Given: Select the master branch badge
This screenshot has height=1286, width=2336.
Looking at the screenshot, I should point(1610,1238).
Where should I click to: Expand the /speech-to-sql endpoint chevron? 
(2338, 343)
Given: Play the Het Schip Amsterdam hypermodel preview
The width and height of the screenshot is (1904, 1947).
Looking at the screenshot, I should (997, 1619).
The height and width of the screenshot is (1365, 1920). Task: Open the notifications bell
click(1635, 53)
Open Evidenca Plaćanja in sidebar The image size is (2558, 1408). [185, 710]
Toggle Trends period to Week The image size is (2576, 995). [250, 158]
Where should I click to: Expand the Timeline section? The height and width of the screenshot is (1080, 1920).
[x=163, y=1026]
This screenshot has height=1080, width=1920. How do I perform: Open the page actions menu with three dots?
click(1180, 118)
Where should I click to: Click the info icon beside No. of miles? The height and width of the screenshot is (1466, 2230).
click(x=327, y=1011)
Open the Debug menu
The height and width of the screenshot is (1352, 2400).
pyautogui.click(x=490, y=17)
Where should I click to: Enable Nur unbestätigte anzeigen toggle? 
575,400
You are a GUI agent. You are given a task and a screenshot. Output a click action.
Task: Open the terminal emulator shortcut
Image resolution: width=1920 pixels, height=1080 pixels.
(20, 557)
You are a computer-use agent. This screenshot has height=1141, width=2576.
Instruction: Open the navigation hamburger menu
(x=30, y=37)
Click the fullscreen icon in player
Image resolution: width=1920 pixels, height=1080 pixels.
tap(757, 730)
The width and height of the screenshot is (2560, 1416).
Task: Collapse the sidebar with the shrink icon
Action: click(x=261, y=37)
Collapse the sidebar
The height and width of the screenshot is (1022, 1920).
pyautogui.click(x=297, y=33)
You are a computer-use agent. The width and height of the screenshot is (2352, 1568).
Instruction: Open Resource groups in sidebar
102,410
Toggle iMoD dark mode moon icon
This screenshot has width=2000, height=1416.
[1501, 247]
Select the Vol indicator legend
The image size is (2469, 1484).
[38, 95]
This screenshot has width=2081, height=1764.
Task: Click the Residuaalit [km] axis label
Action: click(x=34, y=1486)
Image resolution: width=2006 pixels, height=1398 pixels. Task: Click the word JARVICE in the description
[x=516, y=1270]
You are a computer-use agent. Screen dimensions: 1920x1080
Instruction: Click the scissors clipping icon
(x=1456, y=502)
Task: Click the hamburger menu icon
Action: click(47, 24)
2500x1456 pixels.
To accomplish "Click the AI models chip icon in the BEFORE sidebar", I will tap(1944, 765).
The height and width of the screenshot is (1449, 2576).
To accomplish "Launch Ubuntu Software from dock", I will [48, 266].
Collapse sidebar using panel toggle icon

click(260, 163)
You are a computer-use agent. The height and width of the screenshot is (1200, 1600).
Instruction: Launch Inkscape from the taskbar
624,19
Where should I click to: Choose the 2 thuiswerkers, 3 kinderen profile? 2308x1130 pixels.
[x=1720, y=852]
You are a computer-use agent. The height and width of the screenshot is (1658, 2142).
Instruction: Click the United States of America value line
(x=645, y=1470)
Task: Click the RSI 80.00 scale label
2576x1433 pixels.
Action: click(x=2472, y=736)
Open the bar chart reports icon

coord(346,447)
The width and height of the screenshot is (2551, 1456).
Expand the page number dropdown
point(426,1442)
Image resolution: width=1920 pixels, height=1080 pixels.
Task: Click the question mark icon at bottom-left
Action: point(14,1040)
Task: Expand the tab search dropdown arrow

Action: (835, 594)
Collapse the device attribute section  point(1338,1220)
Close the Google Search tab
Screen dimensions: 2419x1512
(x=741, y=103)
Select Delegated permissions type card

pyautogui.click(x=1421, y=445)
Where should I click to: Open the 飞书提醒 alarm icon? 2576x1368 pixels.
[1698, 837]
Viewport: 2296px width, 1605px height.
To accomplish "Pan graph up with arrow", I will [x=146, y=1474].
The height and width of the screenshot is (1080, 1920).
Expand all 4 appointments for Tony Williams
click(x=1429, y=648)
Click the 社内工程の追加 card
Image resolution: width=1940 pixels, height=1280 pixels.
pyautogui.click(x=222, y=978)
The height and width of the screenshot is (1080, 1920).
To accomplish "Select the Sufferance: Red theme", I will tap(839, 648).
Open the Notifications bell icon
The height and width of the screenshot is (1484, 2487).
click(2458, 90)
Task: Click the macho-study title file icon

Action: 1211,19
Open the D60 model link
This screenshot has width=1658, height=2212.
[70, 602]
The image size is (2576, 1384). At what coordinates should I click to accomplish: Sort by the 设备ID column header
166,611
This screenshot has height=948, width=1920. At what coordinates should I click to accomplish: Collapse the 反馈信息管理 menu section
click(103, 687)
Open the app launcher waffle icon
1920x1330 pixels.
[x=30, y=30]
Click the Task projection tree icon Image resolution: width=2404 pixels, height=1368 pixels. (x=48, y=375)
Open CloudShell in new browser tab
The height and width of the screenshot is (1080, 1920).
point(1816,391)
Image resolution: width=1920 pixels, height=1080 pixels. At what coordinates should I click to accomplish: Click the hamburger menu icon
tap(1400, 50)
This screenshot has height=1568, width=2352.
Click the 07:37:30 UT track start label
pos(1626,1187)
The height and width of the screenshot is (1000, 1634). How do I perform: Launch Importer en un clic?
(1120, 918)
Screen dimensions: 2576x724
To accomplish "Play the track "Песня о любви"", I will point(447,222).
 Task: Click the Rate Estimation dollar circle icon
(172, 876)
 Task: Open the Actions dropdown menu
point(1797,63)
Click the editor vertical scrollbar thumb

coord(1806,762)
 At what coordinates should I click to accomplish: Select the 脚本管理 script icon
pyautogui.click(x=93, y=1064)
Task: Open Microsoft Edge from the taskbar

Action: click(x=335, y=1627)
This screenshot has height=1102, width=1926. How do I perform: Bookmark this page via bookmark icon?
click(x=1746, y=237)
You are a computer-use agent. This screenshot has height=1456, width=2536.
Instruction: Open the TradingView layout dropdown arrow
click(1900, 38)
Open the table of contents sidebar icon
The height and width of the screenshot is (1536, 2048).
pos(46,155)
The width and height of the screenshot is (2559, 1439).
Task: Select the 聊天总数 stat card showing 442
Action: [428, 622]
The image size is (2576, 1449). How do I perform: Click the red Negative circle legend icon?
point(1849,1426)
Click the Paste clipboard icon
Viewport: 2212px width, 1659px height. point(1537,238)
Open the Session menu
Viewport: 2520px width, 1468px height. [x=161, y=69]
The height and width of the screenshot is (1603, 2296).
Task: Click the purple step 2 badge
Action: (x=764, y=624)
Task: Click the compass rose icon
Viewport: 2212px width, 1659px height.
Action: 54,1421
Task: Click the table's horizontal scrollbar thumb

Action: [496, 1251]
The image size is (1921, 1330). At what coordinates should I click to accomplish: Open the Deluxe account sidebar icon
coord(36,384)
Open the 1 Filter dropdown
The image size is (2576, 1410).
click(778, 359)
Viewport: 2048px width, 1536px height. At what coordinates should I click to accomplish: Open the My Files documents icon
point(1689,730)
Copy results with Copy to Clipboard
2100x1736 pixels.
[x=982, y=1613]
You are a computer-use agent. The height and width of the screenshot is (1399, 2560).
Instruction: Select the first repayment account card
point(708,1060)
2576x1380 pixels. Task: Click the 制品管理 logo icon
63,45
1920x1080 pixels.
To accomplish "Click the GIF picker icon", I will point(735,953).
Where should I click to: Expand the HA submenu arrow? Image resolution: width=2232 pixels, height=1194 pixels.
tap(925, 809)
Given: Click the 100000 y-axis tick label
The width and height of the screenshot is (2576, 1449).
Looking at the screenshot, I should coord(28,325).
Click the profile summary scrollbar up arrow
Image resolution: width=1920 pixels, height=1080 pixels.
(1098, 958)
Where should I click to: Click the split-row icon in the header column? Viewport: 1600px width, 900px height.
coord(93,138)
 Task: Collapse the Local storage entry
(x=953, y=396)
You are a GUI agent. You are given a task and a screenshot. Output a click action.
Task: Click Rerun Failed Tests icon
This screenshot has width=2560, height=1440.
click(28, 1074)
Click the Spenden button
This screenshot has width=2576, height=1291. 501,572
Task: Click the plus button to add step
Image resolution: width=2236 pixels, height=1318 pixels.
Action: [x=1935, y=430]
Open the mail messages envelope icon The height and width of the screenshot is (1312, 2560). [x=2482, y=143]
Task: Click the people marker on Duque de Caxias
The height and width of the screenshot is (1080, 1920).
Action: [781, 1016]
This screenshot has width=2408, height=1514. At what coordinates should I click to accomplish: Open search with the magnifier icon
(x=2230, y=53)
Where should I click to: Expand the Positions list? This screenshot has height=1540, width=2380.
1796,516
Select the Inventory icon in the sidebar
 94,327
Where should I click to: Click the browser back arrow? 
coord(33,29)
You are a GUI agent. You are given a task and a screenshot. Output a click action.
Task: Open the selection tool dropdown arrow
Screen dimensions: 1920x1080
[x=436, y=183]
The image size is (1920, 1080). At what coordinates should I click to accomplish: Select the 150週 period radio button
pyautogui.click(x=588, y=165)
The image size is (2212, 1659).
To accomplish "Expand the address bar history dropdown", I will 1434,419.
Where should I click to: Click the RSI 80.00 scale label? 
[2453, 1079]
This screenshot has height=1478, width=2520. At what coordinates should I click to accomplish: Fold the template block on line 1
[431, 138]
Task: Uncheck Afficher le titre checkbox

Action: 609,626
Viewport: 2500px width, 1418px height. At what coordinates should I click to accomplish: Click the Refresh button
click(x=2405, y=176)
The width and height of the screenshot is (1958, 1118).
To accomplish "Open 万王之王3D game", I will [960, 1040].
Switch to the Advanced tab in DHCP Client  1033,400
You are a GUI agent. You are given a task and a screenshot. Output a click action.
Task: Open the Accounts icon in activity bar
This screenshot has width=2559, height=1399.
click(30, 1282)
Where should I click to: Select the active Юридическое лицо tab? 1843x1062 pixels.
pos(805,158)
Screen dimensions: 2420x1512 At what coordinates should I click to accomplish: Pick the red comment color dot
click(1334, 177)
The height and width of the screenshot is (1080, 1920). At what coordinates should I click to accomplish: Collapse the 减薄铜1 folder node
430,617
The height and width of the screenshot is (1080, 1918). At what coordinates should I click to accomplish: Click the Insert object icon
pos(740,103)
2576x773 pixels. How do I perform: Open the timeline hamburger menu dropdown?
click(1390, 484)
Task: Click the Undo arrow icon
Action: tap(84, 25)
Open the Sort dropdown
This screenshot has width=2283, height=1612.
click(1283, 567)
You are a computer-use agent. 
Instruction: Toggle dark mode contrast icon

About this exercise: Restate the data word for word. Begin at its first line, end at the line that contains "Toggle Trends period", and include both.

Answer section:
Given: Select the master branch badge
This screenshot has height=1286, width=2336.
Looking at the screenshot, I should point(1610,1238).
Where should I click to: Expand the /speech-to-sql endpoint chevron? 
(2338, 343)
Given: Play the Het Schip Amsterdam hypermodel preview
The width and height of the screenshot is (1904, 1947).
Looking at the screenshot, I should (997, 1619).
The height and width of the screenshot is (1365, 1920). Task: Open the notifications bell
click(1635, 53)
Open Evidenca Plaćanja in sidebar The image size is (2558, 1408). [185, 710]
Toggle Trends period to Week The image size is (2576, 995). [250, 158]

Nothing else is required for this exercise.